(Beginning of Data to examine)
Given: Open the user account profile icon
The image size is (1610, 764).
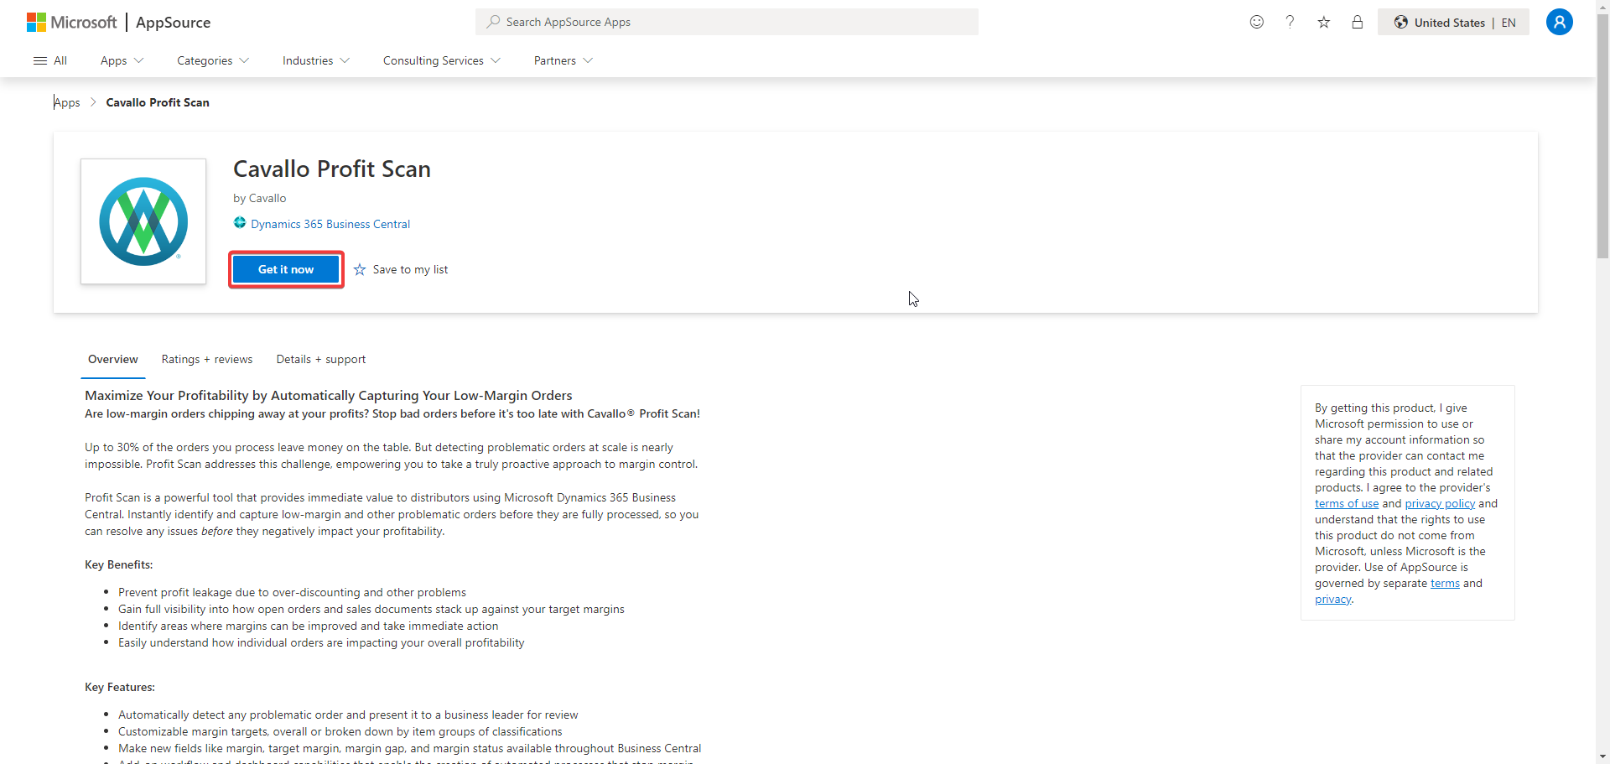Looking at the screenshot, I should click(1559, 23).
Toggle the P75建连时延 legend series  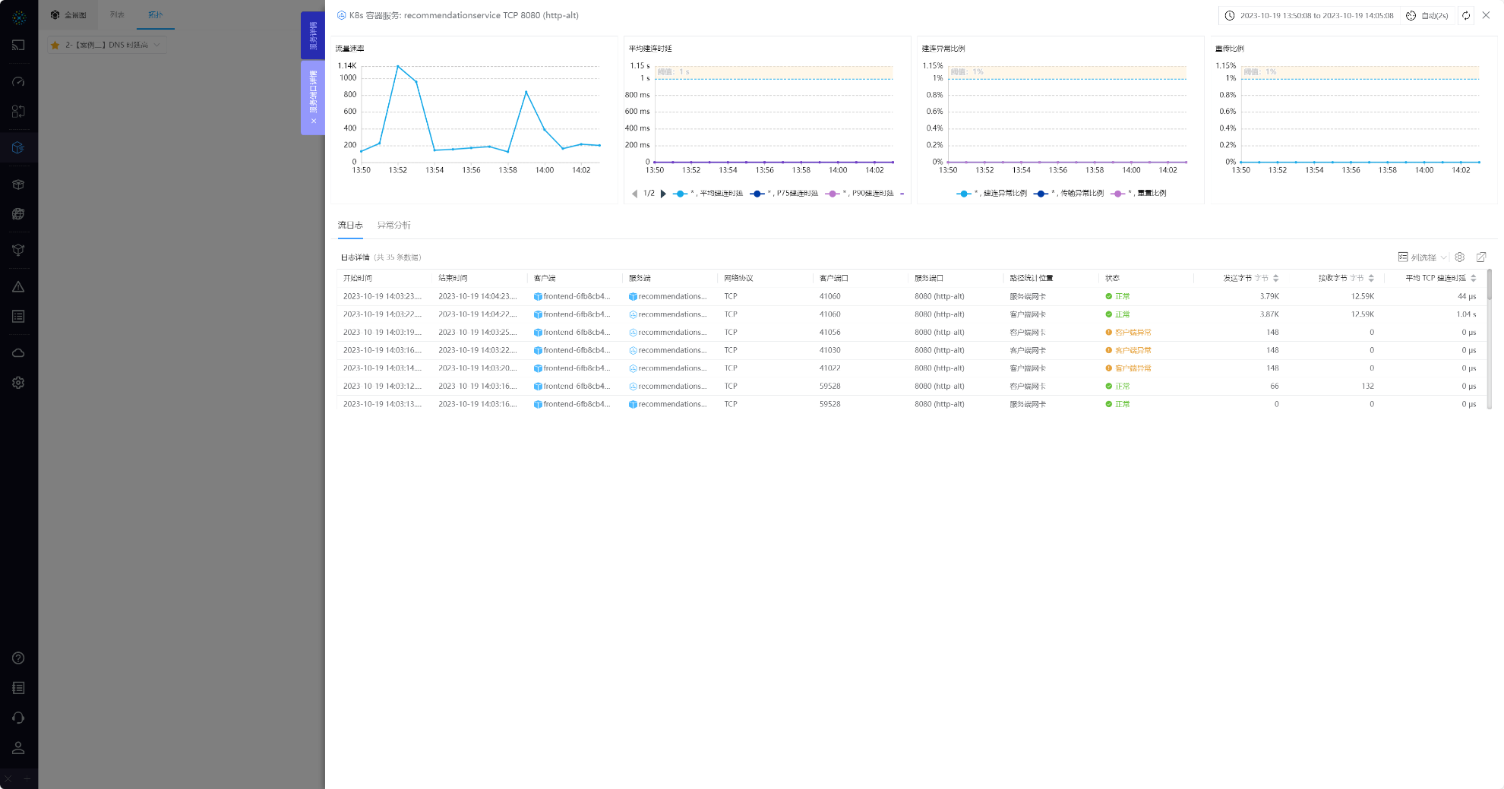pyautogui.click(x=785, y=194)
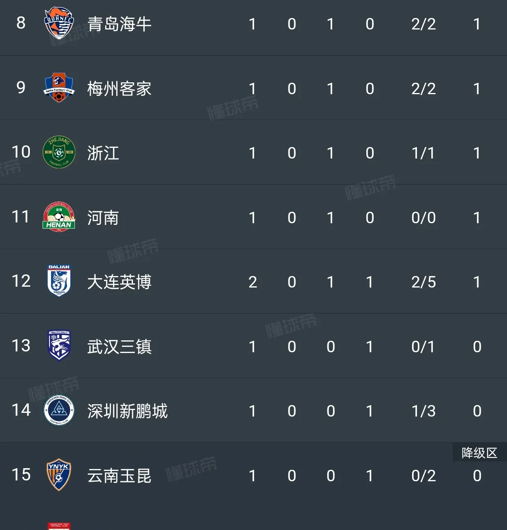The image size is (507, 530).
Task: Select the 浙江 team name
Action: click(x=103, y=153)
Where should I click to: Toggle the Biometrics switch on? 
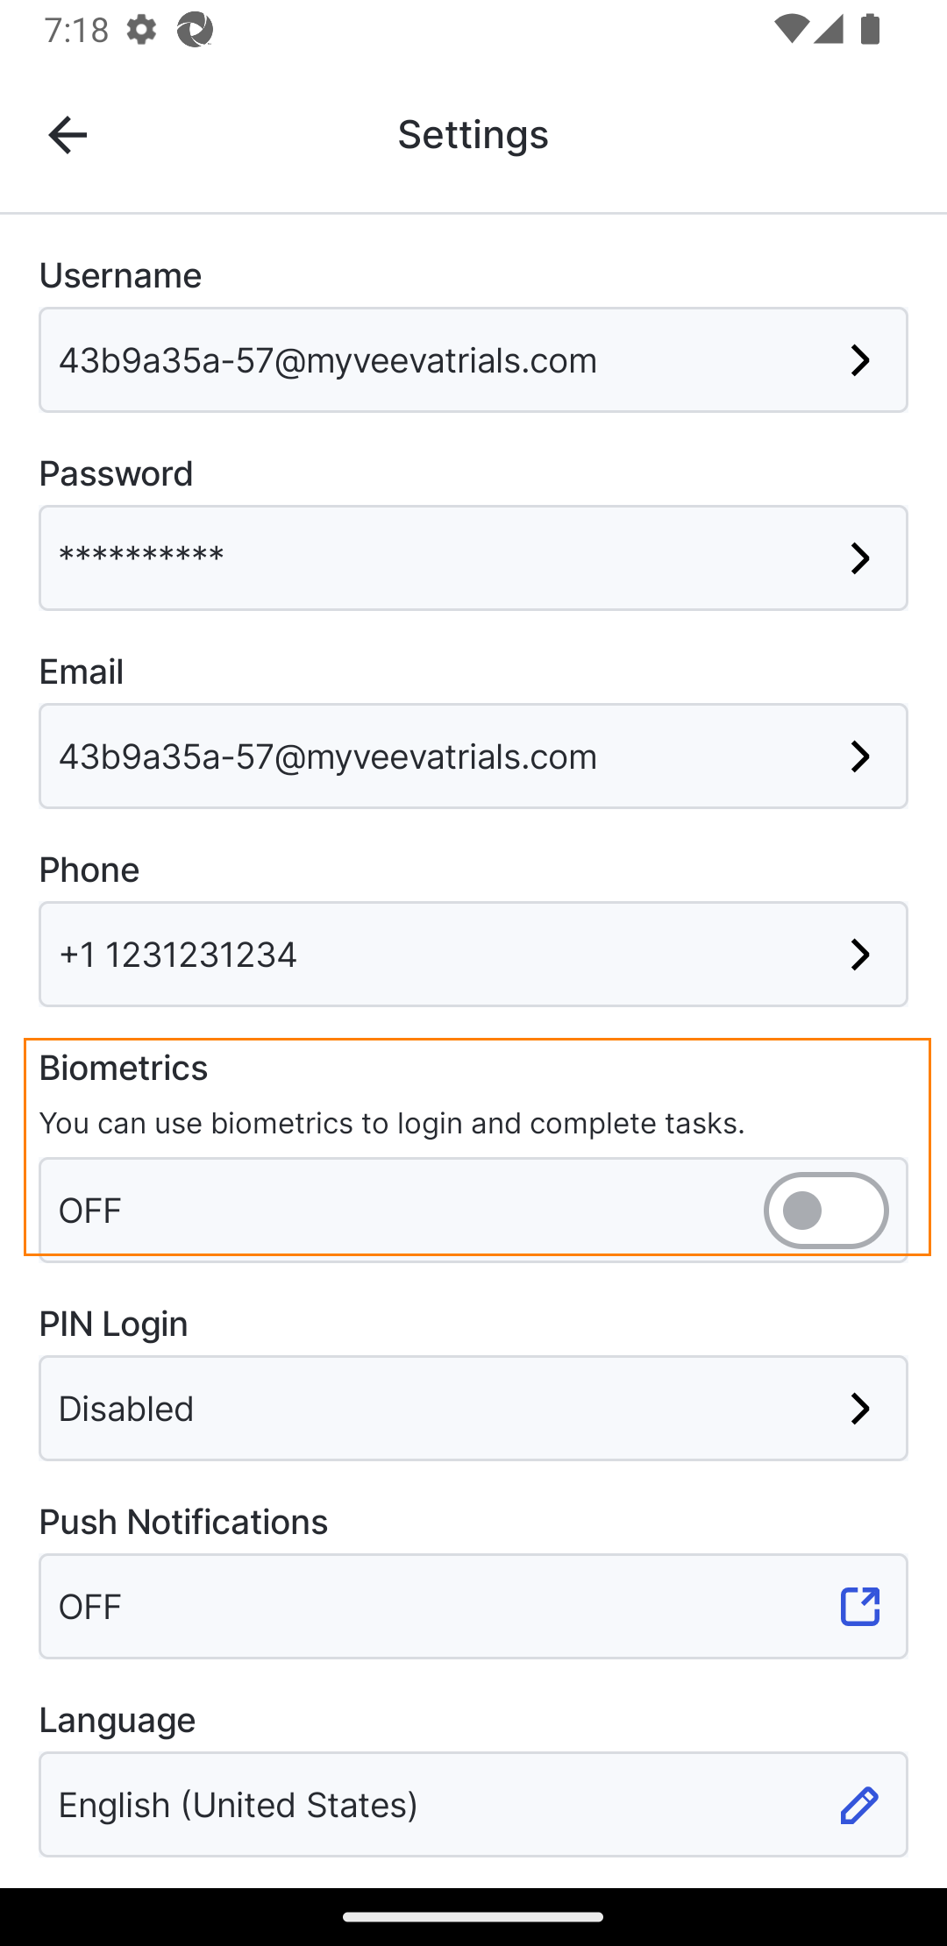coord(825,1211)
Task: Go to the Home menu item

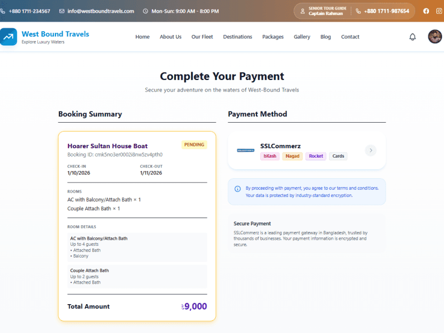Action: tap(143, 37)
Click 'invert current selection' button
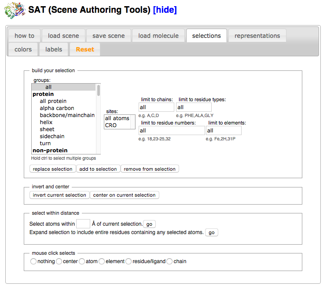Image resolution: width=323 pixels, height=286 pixels. tap(59, 195)
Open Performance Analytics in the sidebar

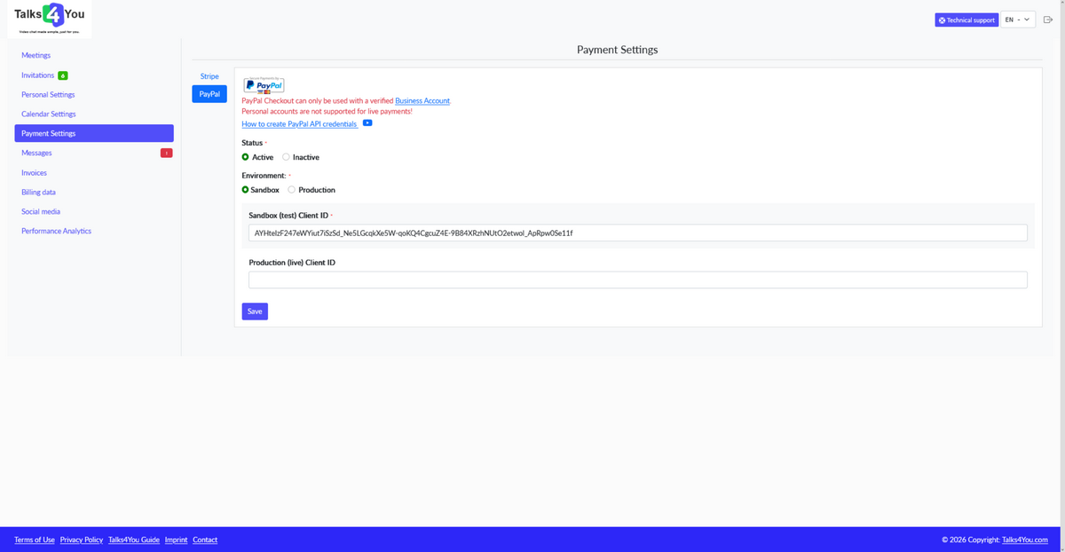(x=57, y=231)
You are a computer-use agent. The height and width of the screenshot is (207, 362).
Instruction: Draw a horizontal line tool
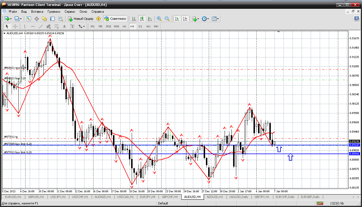[x=33, y=26]
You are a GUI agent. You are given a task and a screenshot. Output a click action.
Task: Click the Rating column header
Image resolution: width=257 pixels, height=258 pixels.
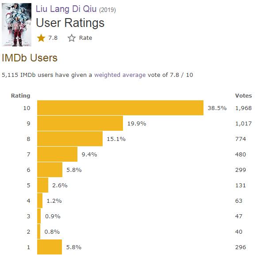point(21,95)
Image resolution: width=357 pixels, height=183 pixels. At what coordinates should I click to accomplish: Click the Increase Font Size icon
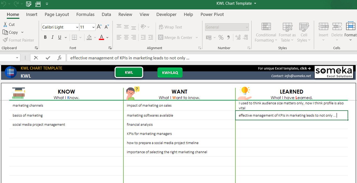[99, 27]
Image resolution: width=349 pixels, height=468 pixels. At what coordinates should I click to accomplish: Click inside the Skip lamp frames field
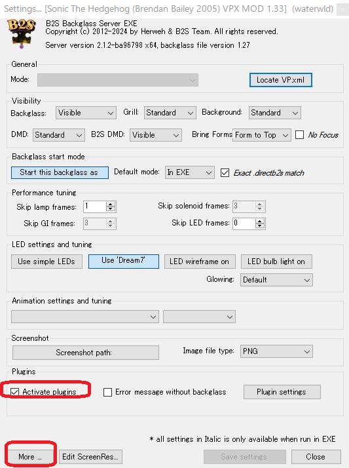pyautogui.click(x=94, y=206)
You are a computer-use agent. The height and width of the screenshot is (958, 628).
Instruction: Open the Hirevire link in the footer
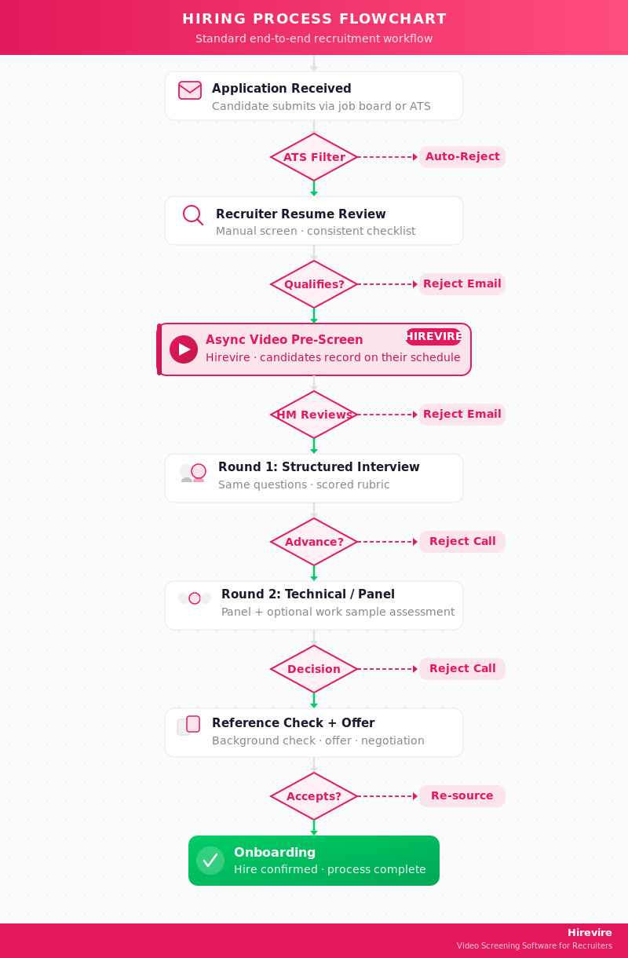click(590, 933)
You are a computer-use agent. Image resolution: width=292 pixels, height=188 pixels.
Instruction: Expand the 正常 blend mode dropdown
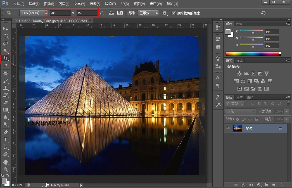(x=240, y=111)
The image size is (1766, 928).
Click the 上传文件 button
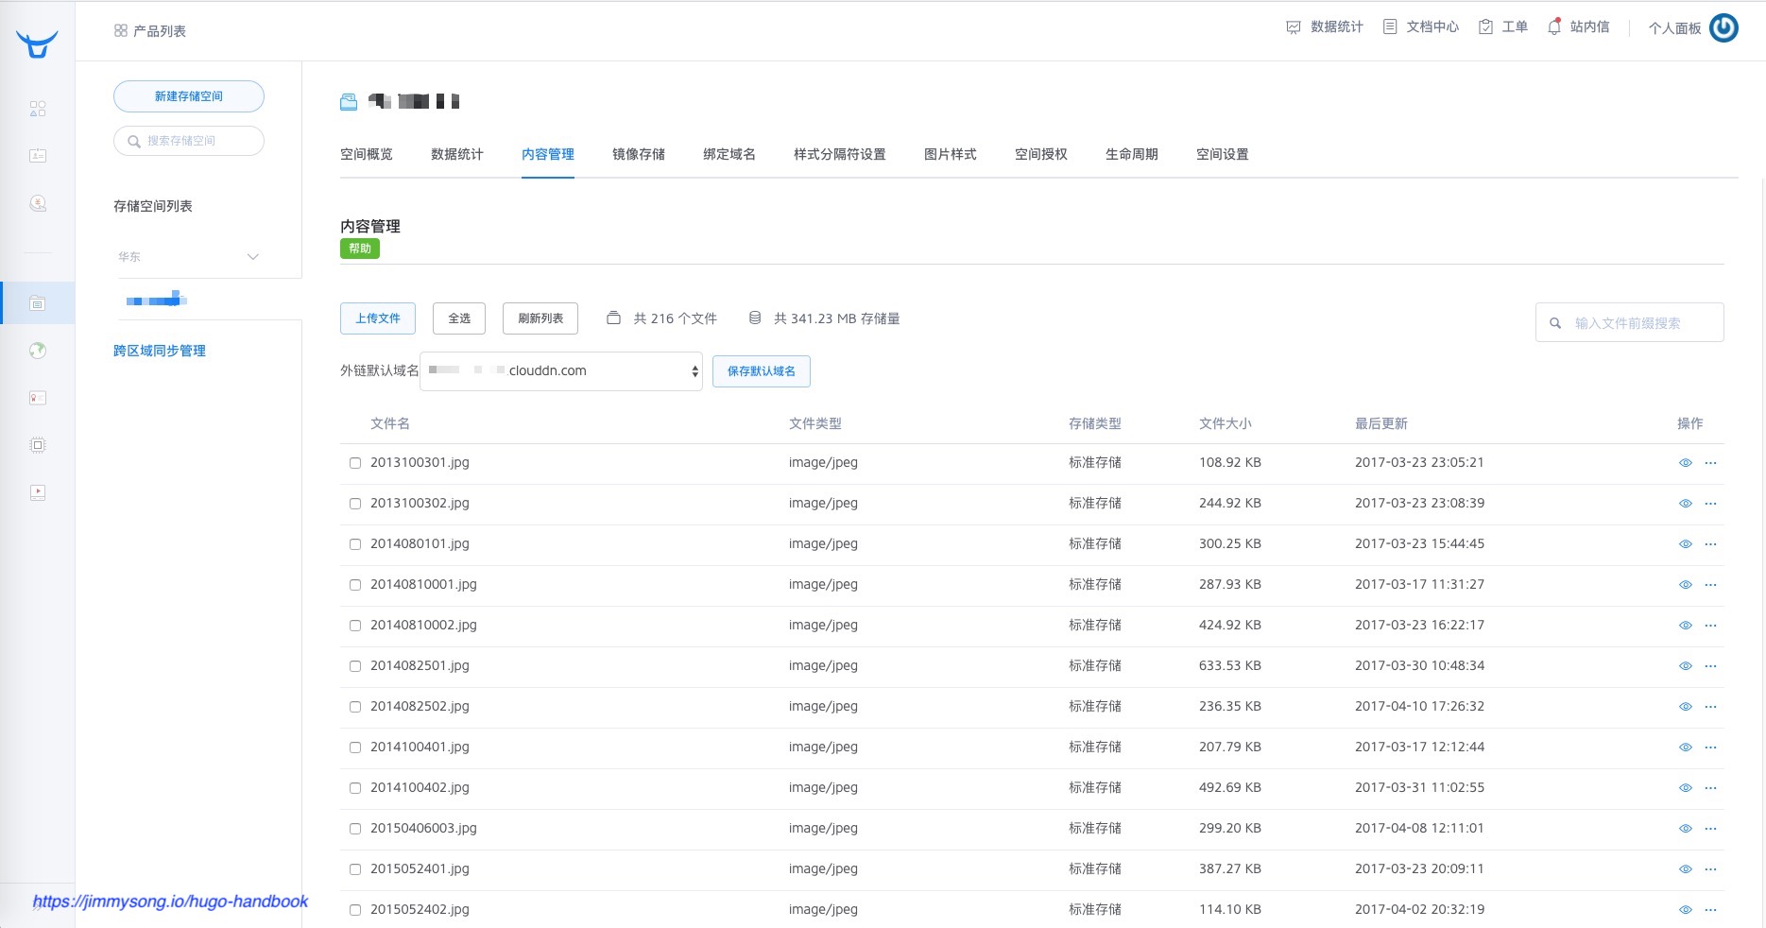[x=378, y=318]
(End of Data to examine)
The required result is an exact copy of the lines from the line containing "Image resolution: width=349" through the end of the entries, with every picture left out.

▶ [Solution]:
Image resolution: width=349 pixels, height=468 pixels. At what coordinates should I click to accomplish: Click inside the Skip lamp frames field
pyautogui.click(x=94, y=206)
You are a computer-use agent. The height and width of the screenshot is (958, 628).
Instruction: Open the Hirevire link in the footer
click(590, 933)
You are a computer-use agent. Image resolution: width=292 pixels, height=188 pixels.
Instruction: Expand the 正常 blend mode dropdown
(x=240, y=111)
The image size is (1766, 928).
Click the 上传文件 button
[x=378, y=318]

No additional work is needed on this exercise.